The hurtful realization that we’ve been excluded.
Comparing ourselves and feeling down
These are wounding experiences that can transform us into more empathic, stronger women, and leave us with something substantive to say. Because when it comes down to it, it’s our struggles that expose our deeper selves, and our imperfections that help us connect with others.
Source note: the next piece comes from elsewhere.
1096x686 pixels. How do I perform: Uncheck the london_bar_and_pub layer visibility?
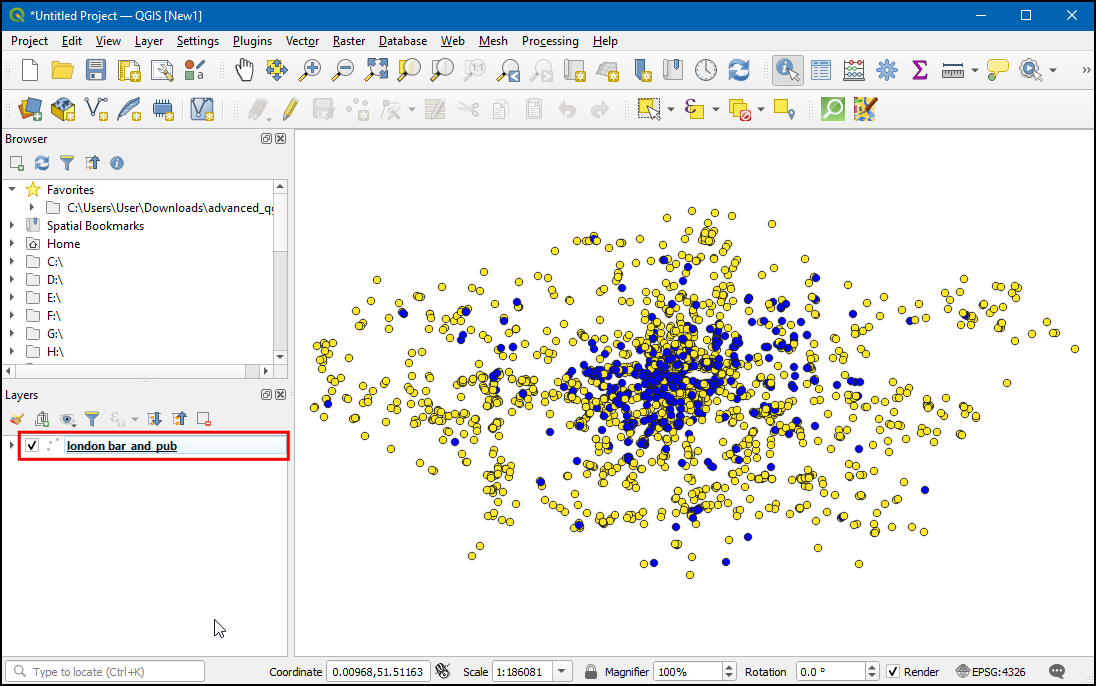pyautogui.click(x=33, y=445)
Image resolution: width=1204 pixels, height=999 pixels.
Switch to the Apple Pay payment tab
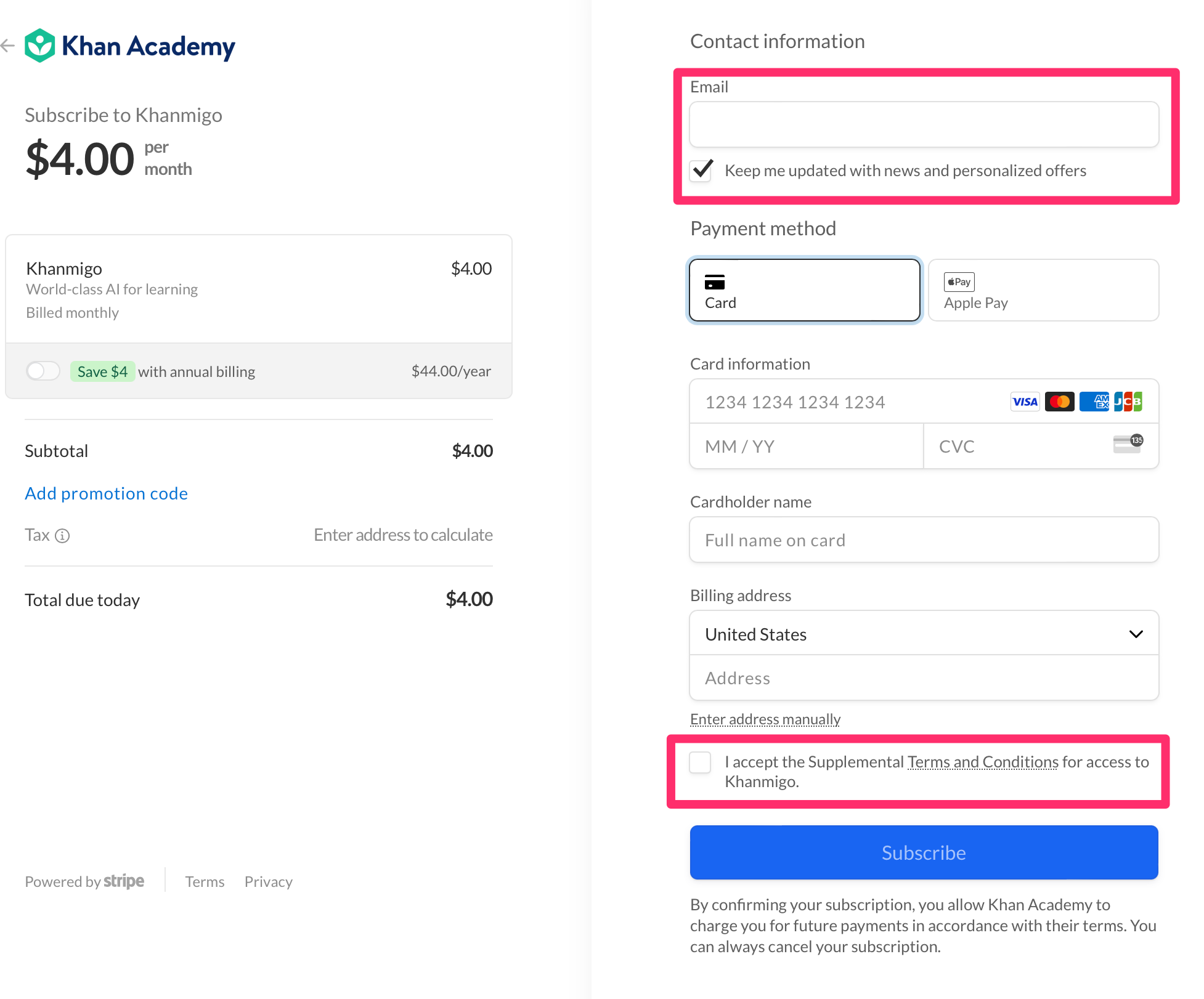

Here’s an experience I had that left a lasting impression. And taught me something important. It was really a brief, fleeting memory but it’s seared in my mind because it was a uniquely female experience. I had it because I was a woman therapist working with eating disorders (which are predominately women).
It goes like this.
I’m inside the session room for what seemed like hours of anguish. I remember the person I was with, and the slow-motion pace of the words that were being whispered quietly in the room. And me, listening. Being right there, huddled close inside the dark, obsessive calorie-counting world of a very sick anorexic…minutes ticking away. While we examined her fears about getting fat.
And then it was over.
And I was walking outside into the brilliant sunshine
and almost immediately into a conversation with women friends. In a small group. Healthy, laughing women who seemed miles away from the dark hole of depression that was behind me. And here I was, now with ‘regular’ women who were talking. And also engrossed in a conversation about
losing weight and working out. And talking about their diet. And calories.
So much so, that I shook my head and felt a dizzying sense of déjà vu. And afterwards, I was struck by the slippery slope that can take us from wanting to look better into a downright obsession. But most powerful about this experience was the realization that we are all really… not so different.
In fact, it’s downright humbling how quickly we can be brought to our knees.
Yes, there are so many moments that deserve reflection. And words.
Words offer such amazing possibilities to inspire and help others grow.
With words, we can create something beautiful.
So with this in mind I ask myself, is my blog what I want it to be?
and the answer is,
Note to self: it’s all about the journey.
Wishing you a happy and safe transition into 2013!
It’s going to be an amazing year, I really think so.
Thank you for being here, my friend.